Whistleblower Protection Changes
June 10th, 2007 Posted by MarkNormally under the new laws surrounding Sarbanes Oxley and the laws that make it so that companies must be as upfront and open with regulators
and the SEC as possible, employees who blow the whistle, so to speak, on illegal behavior, get protected from their employers later.
However, under the decision by a Michigan court, it seems those Sarbanes Oxley whistle blower protections only extend to employees of a publicly traded company, or one whose has stock and has their stock on the Nasdaq, the New York stock exchange, or some other stock market. The instance of the Michigan trial is even more interesting because the company where the whistle blower acted was actually the private subsidiary of a publicly traded company.
The employee had been a supervisor in the subsidiary’s engineering departments, but in 2004, he claimed that he was discriminated against because of his national origin. After that, he then claimed that his employer had retaliated against him because of the fact that he made the discrimination claim. He said that his employer did not promote him as they normally would have had he not claimed discrimination, and he said they actually demoted him because of it.

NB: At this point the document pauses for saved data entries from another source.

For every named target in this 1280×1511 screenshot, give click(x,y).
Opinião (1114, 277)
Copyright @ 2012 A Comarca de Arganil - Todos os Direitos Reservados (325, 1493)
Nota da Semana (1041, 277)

The Michigan court, however, clearly came down on the side of the employer, saying that the federal law as it stands now does not keep employees of private companies in its view. Does that mean that employers should throw all their Equal Employment Opportunity Commission posters, or EEOC posters, in the trash, and begin discriminating against employees of national origins, races, genders, hair colors, and skin complexions that they don’t like? No, of course not.
And the case is only in Michigan. So employers outside of this state have yet to hear what their state courts have to say about the issue. The basic rule then should be for all employers, private and public, not to discriminate nor retaliate against your employees.